Tony Cragg Exhibits At The Louvre

Figure out / Figure in

The Louvre is now playing host to a group of works by the leading British contemporary sculptor, Tony Cragg, installed under the Louvre’s famous Glass Pyramid. The exhibition opened on 26 January and runs through October 2011. In addition, to the visual dialogue which transcends the centuries between Tony Cragg and other sculpture at the Louvre The seven works selected inhabits the space formed by the Cour Marly and the Cour Puget. The varying dimensions, shapes and types reflect the sculptor’s broad use of materials including bronze, marble, fiberglass and wood. The colors white, red and black predominate and circumvolutions around a central axis, displacement of oblique overhanging elements ,lateral planes, accumulation of numerous fine layers, puncturing of surfaces are all central to the design of his work. Sculptures conceived on the same themes, but of different sizes, allow visitors to consider the question of scale, and a sculpture in two parts resonates with a number of works in the Louvre’s collections.
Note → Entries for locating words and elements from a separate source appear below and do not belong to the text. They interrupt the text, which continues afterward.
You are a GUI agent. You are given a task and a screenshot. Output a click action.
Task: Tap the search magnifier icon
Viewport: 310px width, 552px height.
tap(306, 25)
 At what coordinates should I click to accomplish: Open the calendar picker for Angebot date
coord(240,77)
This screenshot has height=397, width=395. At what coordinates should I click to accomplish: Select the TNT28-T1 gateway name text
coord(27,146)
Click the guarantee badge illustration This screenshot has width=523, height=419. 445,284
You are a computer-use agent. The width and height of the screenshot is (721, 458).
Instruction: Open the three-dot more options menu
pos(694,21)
As a counterpoint to the presentation at the Louvre the first retrospective in France devoted to the Bavarian-born Austrian sculptor Franz Xaver Messerschmidt (1736–1783), the museum plays host to a group of sculptures by the leading British contemporary artist Tony Cragg, to be shown in the Cour Marly and the Cour Puget. In addition, the Louvre is pleased to feature a monumental sculpture by the artist, produced especially for the exhibition and displayed under the pyramid.

In 2008, an exhibition at the Belvedere in Vienna also juxtaposed works by these two sculptors. But here the visual dialogue across the centuries between Tony Cragg and Messerschmidt’s “character heads” is limited to a single bronze sculpture by this major contemporary sculptor, Level Head (2005) which, like the masterpieces of his 18th-century predecessor, through its distortions and superimposed layers, depicts a particularly expressive human face, from a very specific viewpoint.
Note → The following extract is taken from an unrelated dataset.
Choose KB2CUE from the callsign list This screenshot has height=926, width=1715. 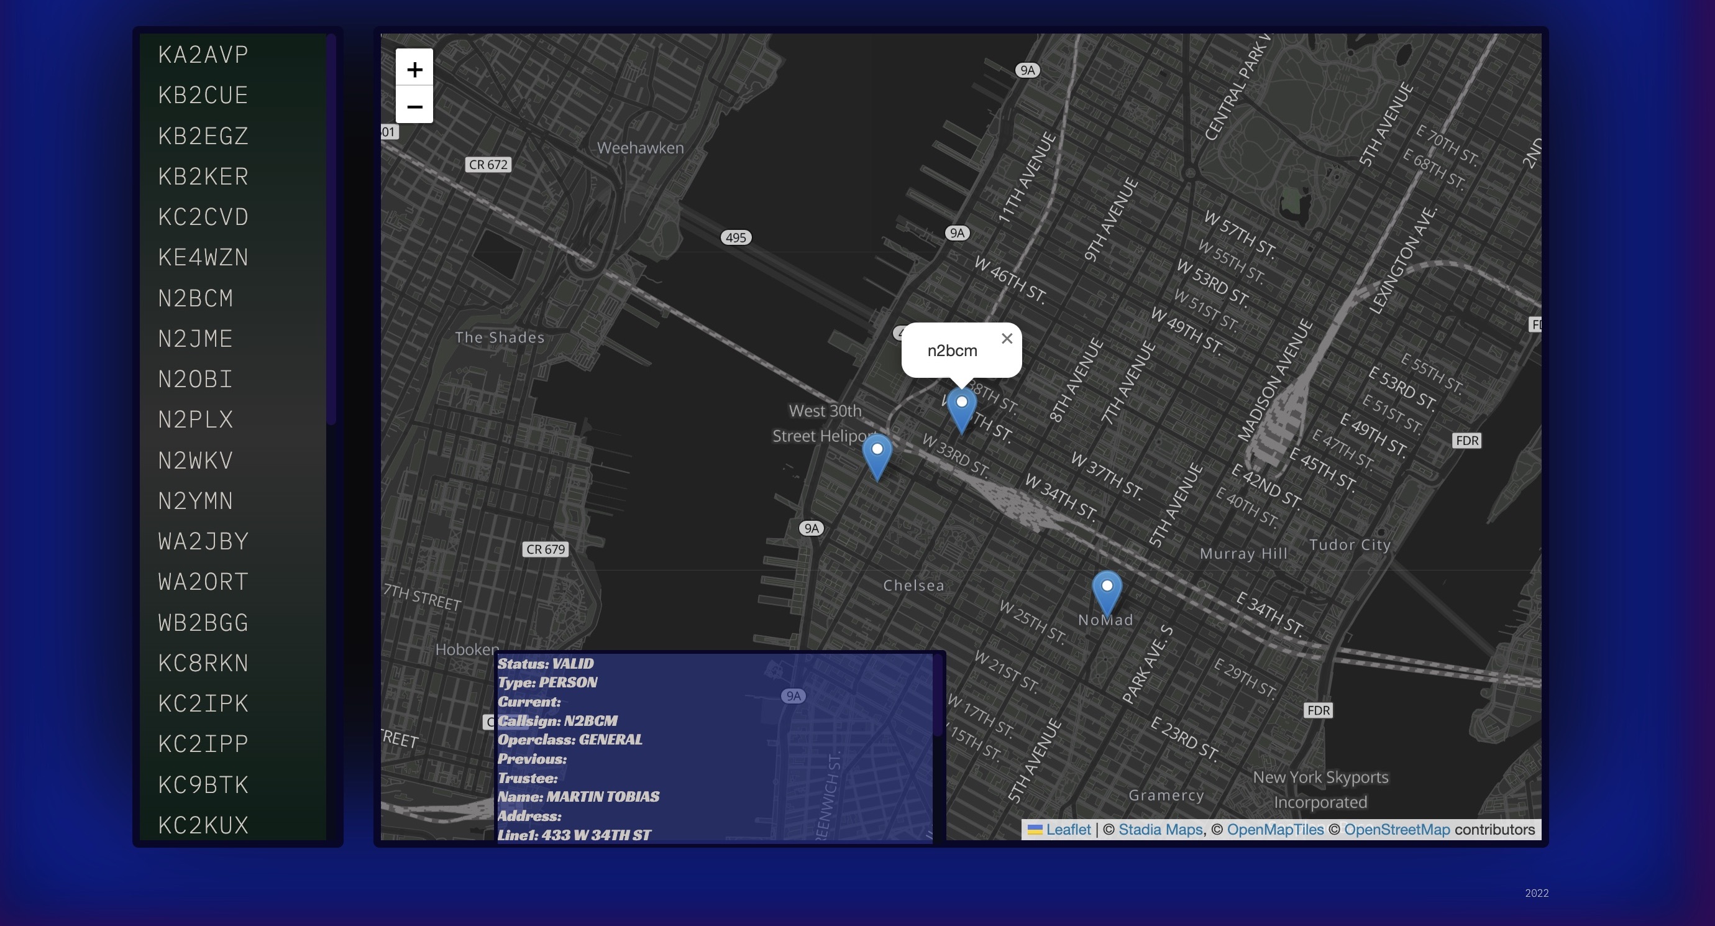tap(203, 95)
As part of the invitation extended to Tony Cragg, a new sculpture by the artist, produced especially for this exhibition, is to be installed under I. M. Pei’s pyramid, at the entrance column. Vacant since the inauguration of the pyramid in 1989, this exhibition space was nevertheless intended in the architect’s conception for the presentation of a contemporary work of art.
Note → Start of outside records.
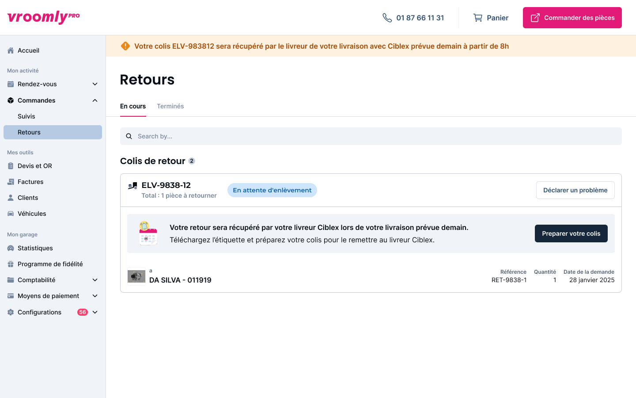Collapse the Commandes section chevron
The width and height of the screenshot is (636, 398).
(x=95, y=100)
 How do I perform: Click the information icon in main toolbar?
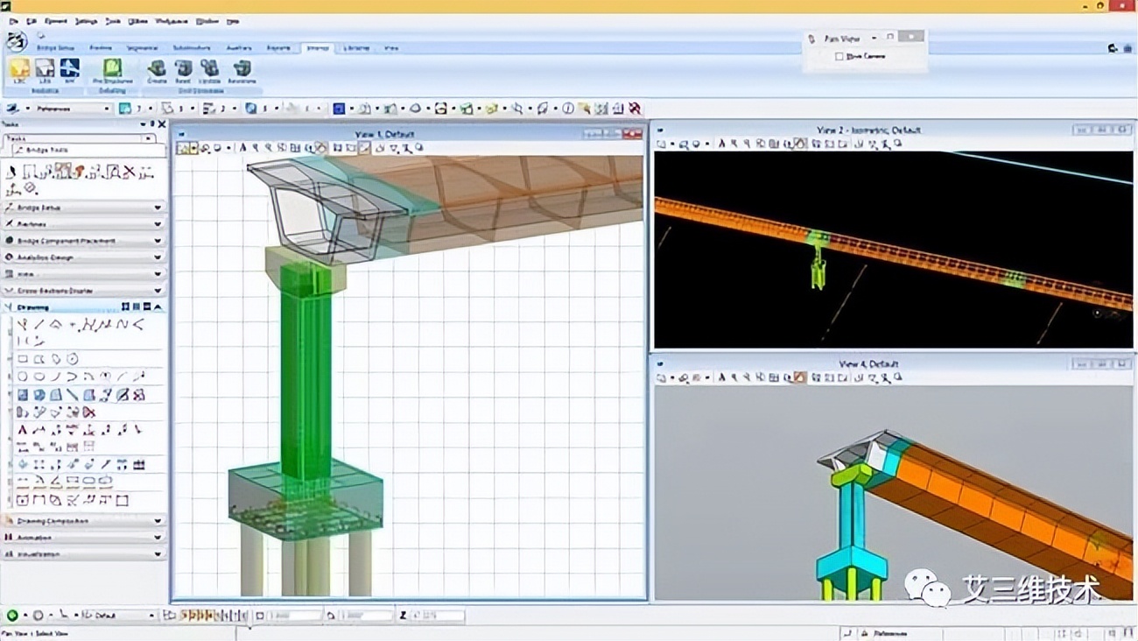[x=567, y=109]
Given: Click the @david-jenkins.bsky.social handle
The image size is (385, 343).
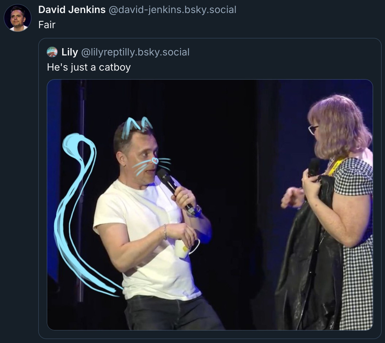Looking at the screenshot, I should tap(172, 10).
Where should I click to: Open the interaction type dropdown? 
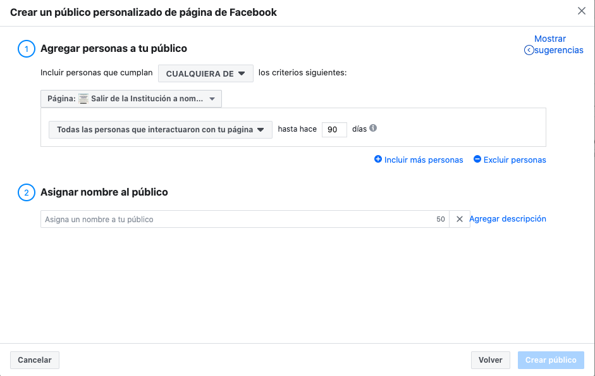pyautogui.click(x=160, y=129)
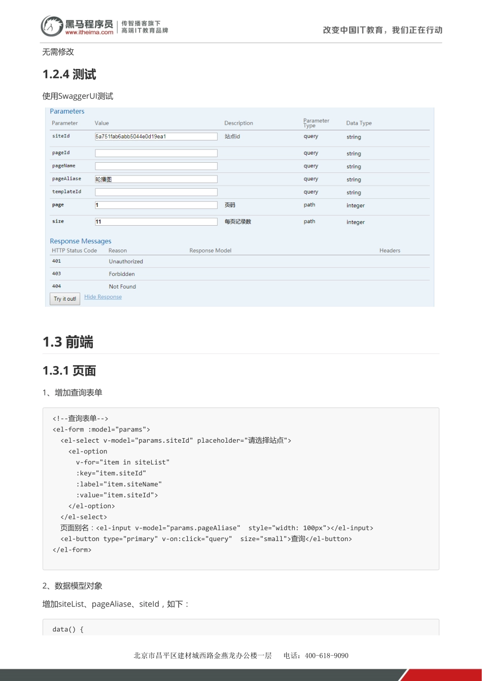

Tony Cragg is a graduate of the Royal College of Art in London and has lived and worked in Wuppertal, Germany since 1977. He has explored a wide variety of types of practice in sculpture and has made vast contributions to contemporary debates on sculpture. His artworks are complex phenomena based on familiar natural and everyday objects reaching towards an abstract appreciation of the human body. Tony Cragg was awarded the Turner Prize in 1988 and was elected to the Royal Academy of Arts in 1994. Since 2009, he is principal of the academy of arts in Düsseldorf.